Thank you. That's all for now.

Dylan Murphy
After setting up an app, do you still need much fine-tuning of WAF rules?
Juraj Ban
No. Not anymore.
Audience Member
Okay. Regarding the denying things that you are doing with the thresholds and so on, once the user or the attacker reaches the threshold, you deny the request. And we all know that when you deny something, this is information that you give to the attacker. And sometimes they try to fly under the radar and to change their behavior. Did you ever consider using some honeypots or some other tools like that to prevent from giving the attacker some valuable information?
Juraj Ban
Yes, we did. We have basically multiple thresholds. So, we have this thing where we redirect them to, let's say, a false portal.
Dylan Murphy
Who manages what is normal for each application? Is it the app developers?
Juraj Ban
Combination. What we are doing first is reviewing the logs. We take an example. For instance, we took one month. Then we create searches in our log management solution to create some kind of statistics.
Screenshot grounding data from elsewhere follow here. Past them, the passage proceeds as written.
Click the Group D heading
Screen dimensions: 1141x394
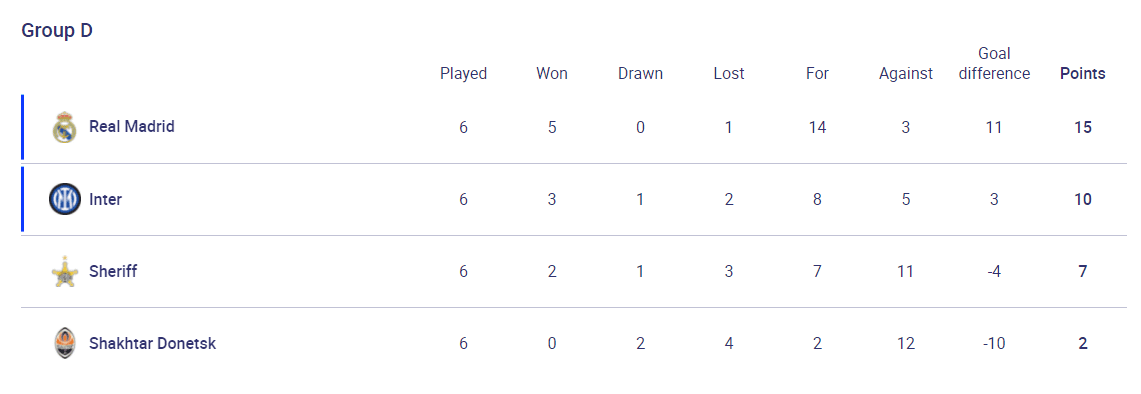click(57, 31)
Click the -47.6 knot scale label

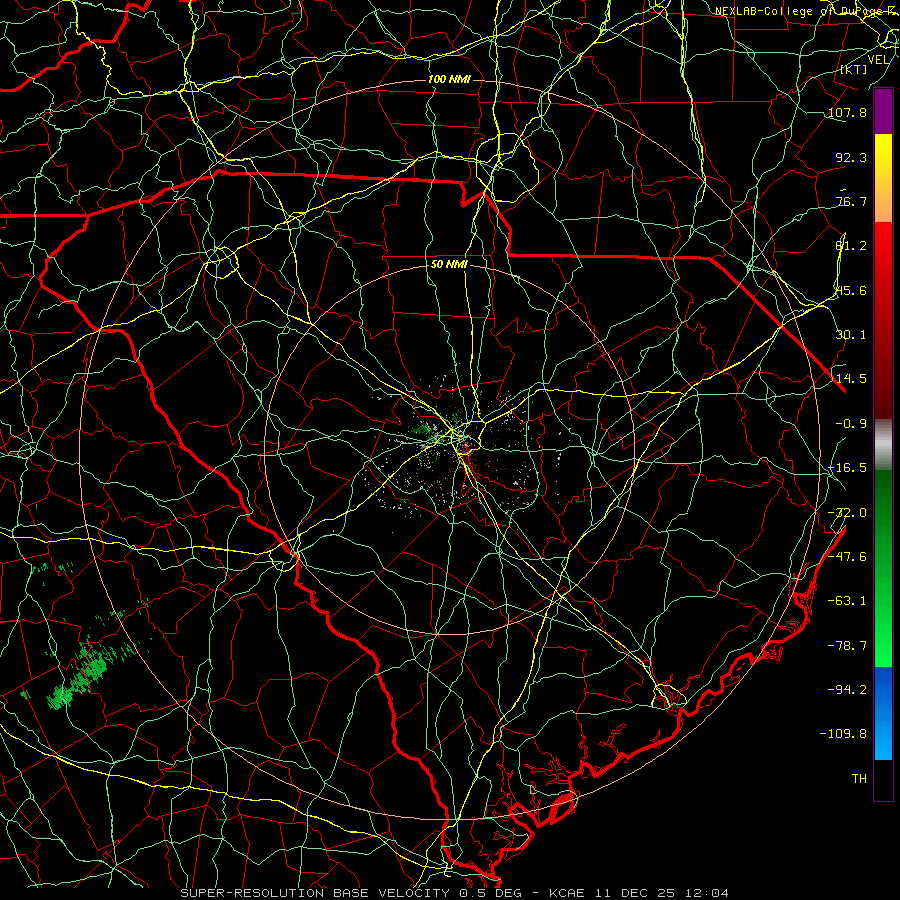point(847,557)
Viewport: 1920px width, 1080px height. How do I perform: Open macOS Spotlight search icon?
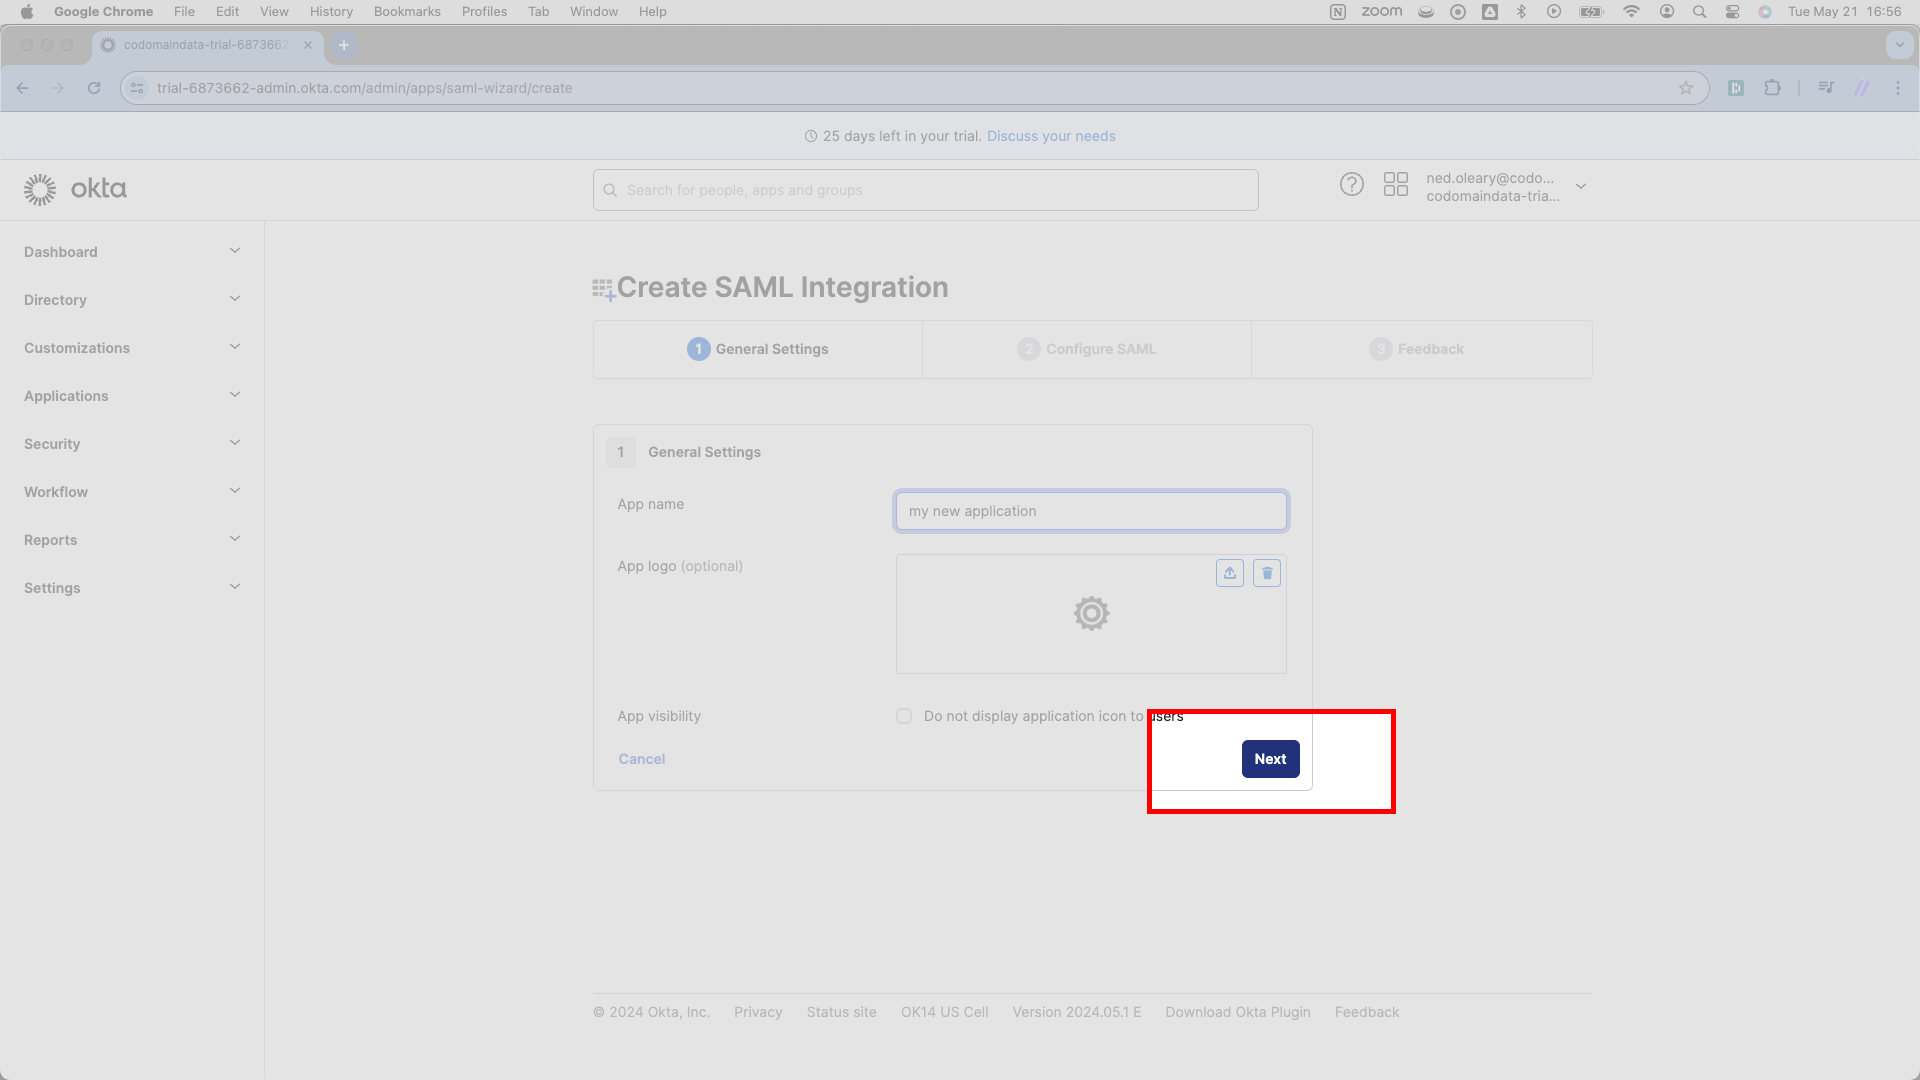click(1699, 12)
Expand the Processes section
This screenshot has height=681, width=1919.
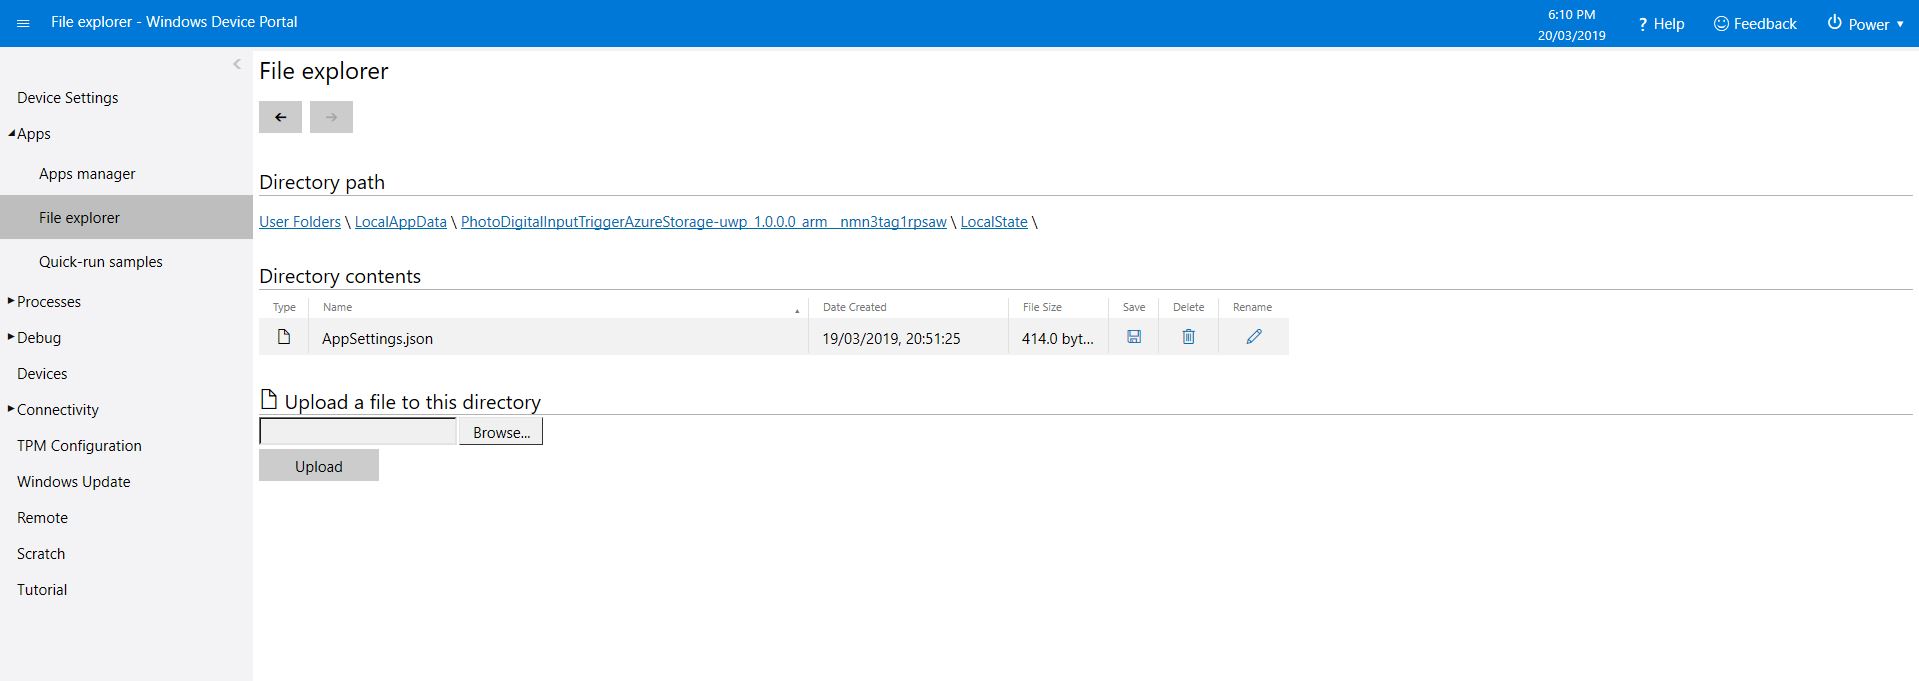[x=11, y=301]
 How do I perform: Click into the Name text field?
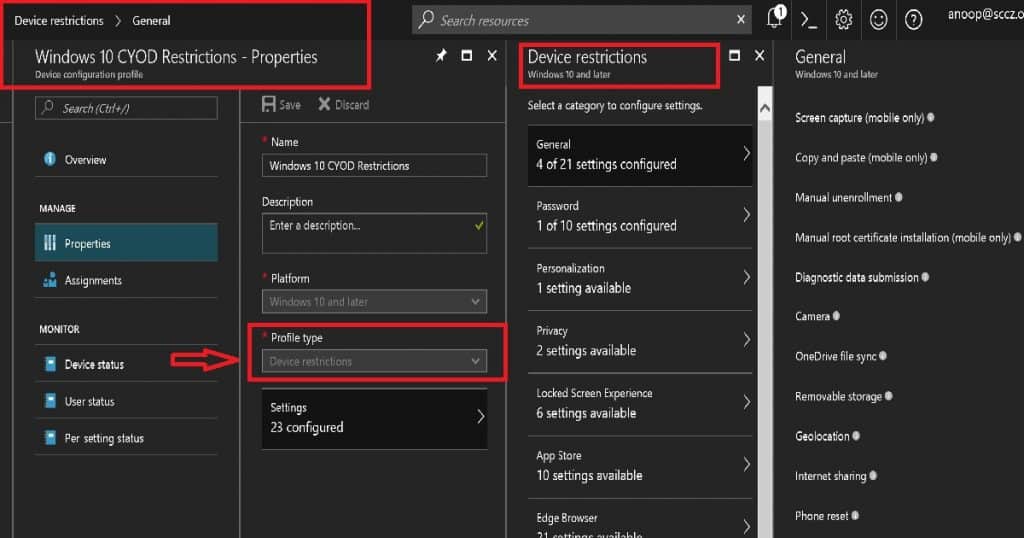(374, 166)
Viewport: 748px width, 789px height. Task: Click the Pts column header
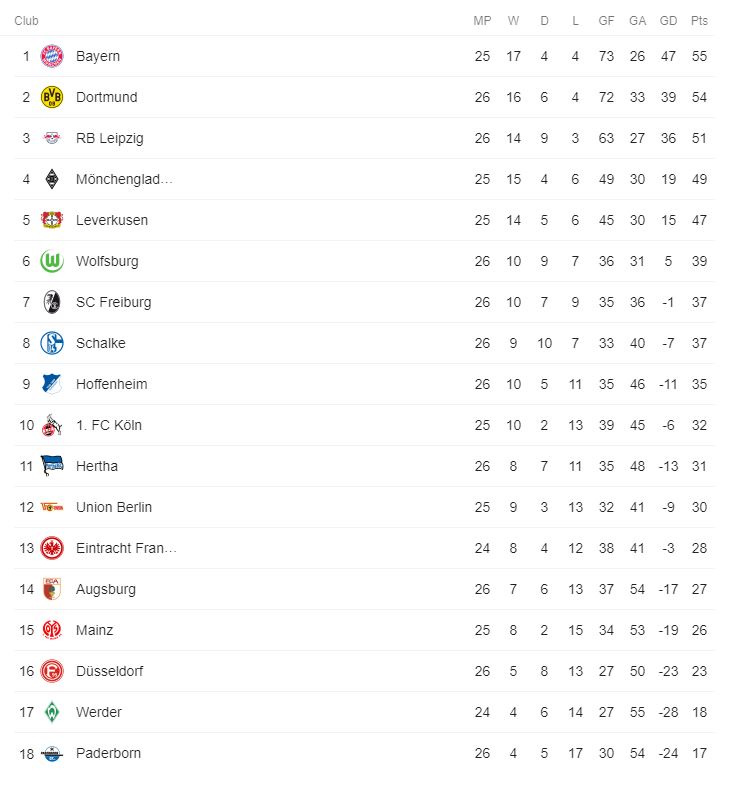click(x=699, y=21)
And then, in combination with the developer, let's say we ask him, look, by our analysis in the last month, this was like an average count of the hits. Is it okay with you that we put it, for example, 350 or 30? And if he says okay, then we go in that direction. And then we review it one or two months later, again, after. Why? To check if we can also lower it from our initial search because our initial search and our initial value are always a little bit above the threshold that we want, just to be on the safe side. And then re-evaluate after two months again.
Audience Member
Sometimes, when you're conducting an investigation into a web application attack with ModSecurity, you have to enable additional logging so you can review the post body data. Can you do that with HAProxy Enterprise's Web Application Firewall? And if so, have you done that before?
Juraj Ban
Yes, the answer is yes. The only thing you should consider is that you shouldn't enable extensive mode for tricky URLs like username and password because you don't want to see the password of the user logged in to your logging solution. So that was the only trick for us. We are using extensive logging, but we know the paths, specifically on the API, where you can authenticate in different ways. We don't log those parameters. We created basically also the exceptions in the log, like in the filter, don't log that, because we don't want to have any password in our logging solution.
Audience Member
Have you had any issues with false positives from situations where multiple clients are behind the same IP address, like behind a NAT or something?
Juraj Ban
At the beginning, we have a huge number of false positives. I mean, when we started, let's say in the beginning, when we tried Advanced WAF and ModSecurity on its own, we had a huge amount of false positives. But when we switched to the HAProxy Enterprise WAF, there were a few false positives. And, I mean, after we investigate, after we fine-tune it to our needs, after that, I think one or two clients only.
Boris Dekovic
Yeah, really little. Not much, yeah.
Audience Member
So, when you roll out a new application, how do you determine the baseline with usage? Like, is there, I guess, a process that you use to determine what's normal and what's not, besides just viewing the traffic? Like from a security standpoint?
Juraj Ban
We contact our product development, basically our developers, to provide us with the application's documentation. Yeah, to be honest, it's much harder with a web application than with an API because APIs are always well-documented. But yeah, with that application, it is a little bit trickier, but what we usually do, again, is extract the information and contact the development team.
Dylan Murphy
Excellent. Well, Juraj, Boris, thank you so much. Appreciate it.